We used to search for glasses, keys and phone numbers. Now we also search for passwords.  And yesterday my password search took me here, to the most undigital of places, my old Rolodex, where I used to keep a card with those pesky open sesames.

I never found the card, but I did spend a few minutes flipping through the Rolodex. It’s dusty and neglected, poor thing. I haven’t touched it for months, haven’t used it for years. But oh, the memories it holds, the connections it made possible, the worlds it opened up.

There are editors’ phone numbers, the contact information of long-forgotten sources, strings of numbers I once knew as well as my own. Each card tells a story. There’s that infant sleep expert who took to calling me at all hours, including when I was in labor with my first child! There’s a phone number for the Population Reference Bureau, which I just Googled to find a ticking world population clock (7, 718, 240, 013 — I mean 014, 015, 016 …). 

Before we swiped and tapped, we paged through and wore out. Most of these cards are bent and softened from frequent touching, tangible proof that they were used and treasured.

No one I know uses a Rolodex anymore. Now our contacts are scattered on various media, social and personal. Are we more connected now than we were then? The funny thing is, I don’t think we are.

First Draft

First Draft

Thinking of yesterday’s title, “First Walk,” and of the difficulty of pinning down the precise rush of feeling from Sunday’s stroll.

What helped was scribbling a few phrases in my journal as soon as I came in. Those crabbed words led me back to the feelings of that walk. They were the rushed but essential first draft.

It’s the perennial problem, letting the words flow enough in the beginning to get you (more or less) where you want to go. Care too little about the final destination and you’ll muddle yourself from the start. Care too much and you won’t be able to put one syllable in front of the other.

Word processing has made the first draft a rare document indeed. How difficult it is to push forward without using the delete key; to hold in mind the perfect image while valuing the imperfect one that materializes in its place.

In so many ways, a first draft is more precious than the final draft it makes possible: rare, ephemeral, a product of struggle, a product of doubt.

First Walk

First Walk

Yesterday, the walk came first. I strolled out into the morning, the first day of my new year, and felt a sort of awe.

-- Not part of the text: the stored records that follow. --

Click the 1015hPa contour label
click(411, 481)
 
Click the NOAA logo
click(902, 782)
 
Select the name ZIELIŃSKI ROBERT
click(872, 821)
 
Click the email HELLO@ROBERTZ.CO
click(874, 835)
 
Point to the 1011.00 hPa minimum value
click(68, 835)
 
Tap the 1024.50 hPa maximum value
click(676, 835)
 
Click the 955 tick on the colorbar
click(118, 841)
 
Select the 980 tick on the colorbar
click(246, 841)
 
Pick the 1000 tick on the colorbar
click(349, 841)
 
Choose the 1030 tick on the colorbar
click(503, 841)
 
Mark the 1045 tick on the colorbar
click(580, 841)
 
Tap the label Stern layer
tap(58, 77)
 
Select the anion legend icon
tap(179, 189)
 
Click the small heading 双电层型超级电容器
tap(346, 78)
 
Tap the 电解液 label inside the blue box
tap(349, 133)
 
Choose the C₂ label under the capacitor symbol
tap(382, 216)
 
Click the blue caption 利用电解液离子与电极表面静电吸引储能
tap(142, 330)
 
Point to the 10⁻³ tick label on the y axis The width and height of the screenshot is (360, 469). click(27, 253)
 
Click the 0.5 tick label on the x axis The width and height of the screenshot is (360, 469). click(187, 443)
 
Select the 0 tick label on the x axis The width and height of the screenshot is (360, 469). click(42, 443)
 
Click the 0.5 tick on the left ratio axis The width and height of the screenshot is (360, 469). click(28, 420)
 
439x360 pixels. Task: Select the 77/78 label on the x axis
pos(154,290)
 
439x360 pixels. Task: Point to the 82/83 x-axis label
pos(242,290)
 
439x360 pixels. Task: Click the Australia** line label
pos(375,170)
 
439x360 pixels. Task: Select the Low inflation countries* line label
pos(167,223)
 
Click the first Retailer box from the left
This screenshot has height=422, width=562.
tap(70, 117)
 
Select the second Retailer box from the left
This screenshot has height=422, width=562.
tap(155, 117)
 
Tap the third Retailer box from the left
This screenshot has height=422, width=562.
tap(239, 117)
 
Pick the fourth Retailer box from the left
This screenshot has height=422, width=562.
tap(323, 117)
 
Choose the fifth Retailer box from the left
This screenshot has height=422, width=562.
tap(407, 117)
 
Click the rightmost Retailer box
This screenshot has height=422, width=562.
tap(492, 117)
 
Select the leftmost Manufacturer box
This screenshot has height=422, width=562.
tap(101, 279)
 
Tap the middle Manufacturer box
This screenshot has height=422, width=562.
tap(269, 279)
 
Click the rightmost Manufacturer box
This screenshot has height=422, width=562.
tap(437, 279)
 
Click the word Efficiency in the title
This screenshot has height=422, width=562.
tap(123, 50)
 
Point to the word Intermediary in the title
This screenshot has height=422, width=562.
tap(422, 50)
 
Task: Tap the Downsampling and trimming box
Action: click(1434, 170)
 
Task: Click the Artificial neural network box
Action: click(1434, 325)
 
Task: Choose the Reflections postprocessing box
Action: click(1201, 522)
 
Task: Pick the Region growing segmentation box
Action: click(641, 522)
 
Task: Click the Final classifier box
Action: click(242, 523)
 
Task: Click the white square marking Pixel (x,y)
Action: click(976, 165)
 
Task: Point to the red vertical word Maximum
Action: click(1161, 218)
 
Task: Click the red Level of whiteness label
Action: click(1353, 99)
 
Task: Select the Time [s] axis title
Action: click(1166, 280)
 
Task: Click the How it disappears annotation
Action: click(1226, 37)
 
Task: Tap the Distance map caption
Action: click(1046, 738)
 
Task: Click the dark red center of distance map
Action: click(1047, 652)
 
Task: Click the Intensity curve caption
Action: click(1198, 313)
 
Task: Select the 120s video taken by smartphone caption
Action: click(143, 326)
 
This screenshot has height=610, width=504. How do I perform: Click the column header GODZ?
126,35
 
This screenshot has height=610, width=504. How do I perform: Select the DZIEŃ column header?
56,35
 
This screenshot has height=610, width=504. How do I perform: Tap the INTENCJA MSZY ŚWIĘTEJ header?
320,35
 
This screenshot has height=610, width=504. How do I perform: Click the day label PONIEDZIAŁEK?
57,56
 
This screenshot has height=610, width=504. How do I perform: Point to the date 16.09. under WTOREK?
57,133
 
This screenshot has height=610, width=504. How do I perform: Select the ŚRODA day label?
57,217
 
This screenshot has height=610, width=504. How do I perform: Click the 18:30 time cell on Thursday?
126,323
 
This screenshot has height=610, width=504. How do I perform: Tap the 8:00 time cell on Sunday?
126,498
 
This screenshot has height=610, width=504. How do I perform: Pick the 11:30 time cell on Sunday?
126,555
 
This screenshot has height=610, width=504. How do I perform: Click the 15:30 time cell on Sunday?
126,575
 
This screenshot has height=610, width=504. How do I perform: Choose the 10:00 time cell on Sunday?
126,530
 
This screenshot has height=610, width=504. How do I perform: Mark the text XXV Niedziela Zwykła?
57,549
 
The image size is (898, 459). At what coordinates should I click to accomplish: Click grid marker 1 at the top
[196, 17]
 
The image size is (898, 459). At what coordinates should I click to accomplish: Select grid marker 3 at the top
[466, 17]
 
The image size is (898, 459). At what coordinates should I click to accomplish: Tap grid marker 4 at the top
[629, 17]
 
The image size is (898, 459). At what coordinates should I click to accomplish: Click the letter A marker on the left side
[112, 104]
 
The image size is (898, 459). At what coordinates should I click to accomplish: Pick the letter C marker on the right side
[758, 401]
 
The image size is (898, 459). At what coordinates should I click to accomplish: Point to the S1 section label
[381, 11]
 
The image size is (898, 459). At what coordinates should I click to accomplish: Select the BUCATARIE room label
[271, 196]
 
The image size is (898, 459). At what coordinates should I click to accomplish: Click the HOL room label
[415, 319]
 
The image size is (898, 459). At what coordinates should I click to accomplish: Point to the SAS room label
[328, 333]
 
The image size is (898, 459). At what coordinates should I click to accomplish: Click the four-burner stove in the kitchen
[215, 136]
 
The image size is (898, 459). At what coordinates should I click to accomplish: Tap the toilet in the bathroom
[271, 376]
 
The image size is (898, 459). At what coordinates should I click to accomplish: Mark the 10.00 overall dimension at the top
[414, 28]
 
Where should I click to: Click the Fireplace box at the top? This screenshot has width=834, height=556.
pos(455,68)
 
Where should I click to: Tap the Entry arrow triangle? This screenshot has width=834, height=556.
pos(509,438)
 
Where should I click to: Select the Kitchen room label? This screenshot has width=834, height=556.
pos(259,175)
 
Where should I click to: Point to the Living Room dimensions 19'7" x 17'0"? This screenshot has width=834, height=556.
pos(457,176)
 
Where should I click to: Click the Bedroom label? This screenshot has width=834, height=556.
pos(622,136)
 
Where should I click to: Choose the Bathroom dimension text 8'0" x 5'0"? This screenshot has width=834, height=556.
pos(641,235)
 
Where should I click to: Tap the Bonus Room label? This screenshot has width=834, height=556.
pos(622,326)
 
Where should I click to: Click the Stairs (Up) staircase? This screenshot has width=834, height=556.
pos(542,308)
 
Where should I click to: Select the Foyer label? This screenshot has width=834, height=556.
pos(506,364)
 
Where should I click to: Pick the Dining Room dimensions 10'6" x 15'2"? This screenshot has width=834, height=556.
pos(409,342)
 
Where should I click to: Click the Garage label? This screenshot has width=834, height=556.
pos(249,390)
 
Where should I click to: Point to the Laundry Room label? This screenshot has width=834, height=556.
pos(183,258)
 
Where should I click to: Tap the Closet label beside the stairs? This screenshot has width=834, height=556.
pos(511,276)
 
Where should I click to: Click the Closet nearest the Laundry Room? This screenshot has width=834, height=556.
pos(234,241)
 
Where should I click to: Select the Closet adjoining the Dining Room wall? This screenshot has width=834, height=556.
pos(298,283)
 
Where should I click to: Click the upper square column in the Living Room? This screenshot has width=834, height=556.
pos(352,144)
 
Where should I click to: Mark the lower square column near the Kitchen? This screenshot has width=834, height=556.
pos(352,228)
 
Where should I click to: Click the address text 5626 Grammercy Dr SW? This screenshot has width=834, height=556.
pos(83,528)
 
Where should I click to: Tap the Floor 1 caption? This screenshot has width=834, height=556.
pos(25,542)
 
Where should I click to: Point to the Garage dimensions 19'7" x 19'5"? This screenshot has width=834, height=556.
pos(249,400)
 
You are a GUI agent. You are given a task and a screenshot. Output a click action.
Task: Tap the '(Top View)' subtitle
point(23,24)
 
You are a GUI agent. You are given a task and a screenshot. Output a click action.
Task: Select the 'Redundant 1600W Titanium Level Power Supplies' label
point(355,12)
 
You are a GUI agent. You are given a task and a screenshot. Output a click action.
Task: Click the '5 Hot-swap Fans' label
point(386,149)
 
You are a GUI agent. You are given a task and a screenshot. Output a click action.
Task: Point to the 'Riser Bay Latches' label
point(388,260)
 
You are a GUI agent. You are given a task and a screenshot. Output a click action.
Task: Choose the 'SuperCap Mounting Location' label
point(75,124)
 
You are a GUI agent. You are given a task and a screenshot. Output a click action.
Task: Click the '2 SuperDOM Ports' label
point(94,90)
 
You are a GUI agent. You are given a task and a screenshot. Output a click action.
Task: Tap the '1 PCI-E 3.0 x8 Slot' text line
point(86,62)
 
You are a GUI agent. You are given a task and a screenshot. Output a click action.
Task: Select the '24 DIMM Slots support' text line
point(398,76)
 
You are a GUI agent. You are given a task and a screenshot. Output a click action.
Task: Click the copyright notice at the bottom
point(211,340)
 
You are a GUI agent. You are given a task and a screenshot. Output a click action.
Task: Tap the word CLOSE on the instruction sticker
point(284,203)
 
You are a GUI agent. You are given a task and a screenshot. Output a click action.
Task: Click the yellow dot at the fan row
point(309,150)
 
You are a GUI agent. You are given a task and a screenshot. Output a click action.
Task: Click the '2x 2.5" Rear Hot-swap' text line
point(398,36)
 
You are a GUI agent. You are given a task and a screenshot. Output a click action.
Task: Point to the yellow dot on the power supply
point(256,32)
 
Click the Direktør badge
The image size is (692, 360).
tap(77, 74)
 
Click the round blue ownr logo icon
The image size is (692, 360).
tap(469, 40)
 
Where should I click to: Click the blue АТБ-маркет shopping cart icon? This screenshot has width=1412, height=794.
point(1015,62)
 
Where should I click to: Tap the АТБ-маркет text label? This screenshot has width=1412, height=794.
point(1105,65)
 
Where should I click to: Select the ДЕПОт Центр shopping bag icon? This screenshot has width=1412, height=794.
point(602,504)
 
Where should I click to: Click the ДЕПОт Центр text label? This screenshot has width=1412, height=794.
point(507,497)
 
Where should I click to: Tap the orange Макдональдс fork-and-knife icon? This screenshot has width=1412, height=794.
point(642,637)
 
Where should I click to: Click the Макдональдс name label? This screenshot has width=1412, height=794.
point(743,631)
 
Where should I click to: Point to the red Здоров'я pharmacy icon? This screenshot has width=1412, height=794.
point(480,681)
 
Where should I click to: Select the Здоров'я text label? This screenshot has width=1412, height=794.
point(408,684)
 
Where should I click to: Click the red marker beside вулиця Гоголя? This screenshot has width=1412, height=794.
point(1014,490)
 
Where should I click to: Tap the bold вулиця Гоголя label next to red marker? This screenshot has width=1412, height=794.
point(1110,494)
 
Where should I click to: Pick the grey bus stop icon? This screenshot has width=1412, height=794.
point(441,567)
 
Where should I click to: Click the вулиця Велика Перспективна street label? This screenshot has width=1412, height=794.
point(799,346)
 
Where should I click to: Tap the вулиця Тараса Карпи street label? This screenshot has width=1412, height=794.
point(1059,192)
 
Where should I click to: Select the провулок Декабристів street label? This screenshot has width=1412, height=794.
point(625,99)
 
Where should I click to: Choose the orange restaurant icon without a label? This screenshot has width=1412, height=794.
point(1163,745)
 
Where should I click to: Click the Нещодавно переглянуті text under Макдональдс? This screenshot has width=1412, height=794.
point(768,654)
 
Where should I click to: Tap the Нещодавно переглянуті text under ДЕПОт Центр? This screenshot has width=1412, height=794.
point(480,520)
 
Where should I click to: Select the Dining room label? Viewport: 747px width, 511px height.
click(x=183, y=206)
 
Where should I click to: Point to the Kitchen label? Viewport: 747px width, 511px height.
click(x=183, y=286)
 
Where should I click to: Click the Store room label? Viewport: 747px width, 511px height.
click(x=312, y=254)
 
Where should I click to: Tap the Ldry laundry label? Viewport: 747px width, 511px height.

The headphones, they would remain in my hand. There were birds to listen to, morning music free for the taking. There was a bird that seemed to be saying “Judy, Judy, Judy,” a poor imitation of Cary Grant. There were crickets in the woods, chirping as if it were still night.

And then there were sights that made sounds unnecessary: banked clouds that seemed lit from inside, a wind stirring the high oak branches. Most of all there was a hush to the morning, a holding of breath.

I felt a sort of wonder at this new day, at the sheer gift of existence, of being alive. Beyond people and expectations. Part of the natural world for which we surely were made.